How many lines in the records below contain "computer"? Reply with the number only.
*** DATASET RECORDS ***
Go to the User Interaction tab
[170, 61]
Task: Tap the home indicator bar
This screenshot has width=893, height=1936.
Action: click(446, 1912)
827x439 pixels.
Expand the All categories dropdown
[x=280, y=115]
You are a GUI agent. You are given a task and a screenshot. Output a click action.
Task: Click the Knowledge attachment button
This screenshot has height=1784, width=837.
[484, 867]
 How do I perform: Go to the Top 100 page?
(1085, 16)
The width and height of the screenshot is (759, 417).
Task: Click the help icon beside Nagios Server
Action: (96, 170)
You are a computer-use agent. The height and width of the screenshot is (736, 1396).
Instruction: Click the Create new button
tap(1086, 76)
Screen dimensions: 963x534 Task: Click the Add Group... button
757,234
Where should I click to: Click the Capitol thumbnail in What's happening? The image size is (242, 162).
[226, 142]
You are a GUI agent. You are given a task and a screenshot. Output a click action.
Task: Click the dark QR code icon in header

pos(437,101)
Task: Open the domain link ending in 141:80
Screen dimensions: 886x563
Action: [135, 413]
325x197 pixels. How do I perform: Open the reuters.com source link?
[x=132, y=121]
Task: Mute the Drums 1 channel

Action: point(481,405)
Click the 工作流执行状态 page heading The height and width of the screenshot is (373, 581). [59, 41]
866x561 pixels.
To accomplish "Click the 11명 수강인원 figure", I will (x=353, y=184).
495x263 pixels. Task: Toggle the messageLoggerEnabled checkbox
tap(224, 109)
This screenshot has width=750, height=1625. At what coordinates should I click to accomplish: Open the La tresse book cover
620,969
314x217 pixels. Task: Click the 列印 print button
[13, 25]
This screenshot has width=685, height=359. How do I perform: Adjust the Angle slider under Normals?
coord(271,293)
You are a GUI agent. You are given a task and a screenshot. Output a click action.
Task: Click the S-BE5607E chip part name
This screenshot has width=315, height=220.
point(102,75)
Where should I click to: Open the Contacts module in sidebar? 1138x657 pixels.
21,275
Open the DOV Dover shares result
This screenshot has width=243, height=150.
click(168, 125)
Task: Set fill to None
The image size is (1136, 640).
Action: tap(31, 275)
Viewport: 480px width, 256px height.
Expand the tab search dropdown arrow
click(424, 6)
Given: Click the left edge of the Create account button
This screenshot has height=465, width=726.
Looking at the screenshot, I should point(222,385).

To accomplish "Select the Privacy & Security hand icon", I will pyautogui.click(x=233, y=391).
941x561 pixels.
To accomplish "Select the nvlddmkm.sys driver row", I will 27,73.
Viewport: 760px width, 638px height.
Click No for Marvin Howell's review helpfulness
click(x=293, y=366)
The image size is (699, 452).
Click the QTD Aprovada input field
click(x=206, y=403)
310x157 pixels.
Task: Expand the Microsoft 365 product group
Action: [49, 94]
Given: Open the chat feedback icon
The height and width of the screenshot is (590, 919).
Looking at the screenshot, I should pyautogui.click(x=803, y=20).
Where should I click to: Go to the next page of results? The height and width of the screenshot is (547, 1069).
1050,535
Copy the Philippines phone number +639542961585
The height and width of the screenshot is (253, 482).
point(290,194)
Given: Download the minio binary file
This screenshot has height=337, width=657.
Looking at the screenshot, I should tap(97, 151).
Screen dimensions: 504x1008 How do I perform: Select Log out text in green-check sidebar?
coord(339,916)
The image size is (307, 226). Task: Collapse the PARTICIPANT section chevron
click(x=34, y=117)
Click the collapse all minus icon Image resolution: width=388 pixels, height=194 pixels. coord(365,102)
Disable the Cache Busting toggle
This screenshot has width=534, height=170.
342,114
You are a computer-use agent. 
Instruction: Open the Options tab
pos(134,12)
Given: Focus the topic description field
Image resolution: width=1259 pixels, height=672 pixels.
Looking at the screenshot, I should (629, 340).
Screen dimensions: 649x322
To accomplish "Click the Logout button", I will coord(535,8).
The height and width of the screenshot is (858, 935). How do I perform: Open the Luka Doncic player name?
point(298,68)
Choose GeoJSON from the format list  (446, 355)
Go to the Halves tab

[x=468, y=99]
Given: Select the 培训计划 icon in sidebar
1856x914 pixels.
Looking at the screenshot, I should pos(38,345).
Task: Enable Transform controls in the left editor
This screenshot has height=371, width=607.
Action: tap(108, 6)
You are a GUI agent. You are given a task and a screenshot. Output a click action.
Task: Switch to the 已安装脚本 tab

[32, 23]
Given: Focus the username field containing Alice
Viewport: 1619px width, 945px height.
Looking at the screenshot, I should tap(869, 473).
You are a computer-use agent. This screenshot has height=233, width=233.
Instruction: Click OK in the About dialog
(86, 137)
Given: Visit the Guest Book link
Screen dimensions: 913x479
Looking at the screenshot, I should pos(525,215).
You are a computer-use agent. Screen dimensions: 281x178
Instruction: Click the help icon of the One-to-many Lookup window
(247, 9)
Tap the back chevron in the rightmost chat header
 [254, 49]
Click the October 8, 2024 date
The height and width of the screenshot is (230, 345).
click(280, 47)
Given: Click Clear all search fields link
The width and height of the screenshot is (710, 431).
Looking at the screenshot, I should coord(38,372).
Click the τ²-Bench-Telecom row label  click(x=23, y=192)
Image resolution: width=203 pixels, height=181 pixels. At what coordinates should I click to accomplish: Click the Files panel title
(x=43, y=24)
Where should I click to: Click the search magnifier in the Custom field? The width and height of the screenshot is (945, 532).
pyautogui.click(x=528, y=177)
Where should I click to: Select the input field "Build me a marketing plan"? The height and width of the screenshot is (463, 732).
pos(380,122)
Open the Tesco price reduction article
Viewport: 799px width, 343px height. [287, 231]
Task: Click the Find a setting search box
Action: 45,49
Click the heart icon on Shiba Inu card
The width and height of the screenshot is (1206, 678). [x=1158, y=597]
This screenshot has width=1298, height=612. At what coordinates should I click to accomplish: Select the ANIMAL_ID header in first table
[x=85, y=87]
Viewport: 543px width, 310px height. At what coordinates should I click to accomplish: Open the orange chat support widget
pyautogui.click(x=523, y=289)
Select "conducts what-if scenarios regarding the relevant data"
***
- [ANSWER FOR THIS EXERCISE]: 4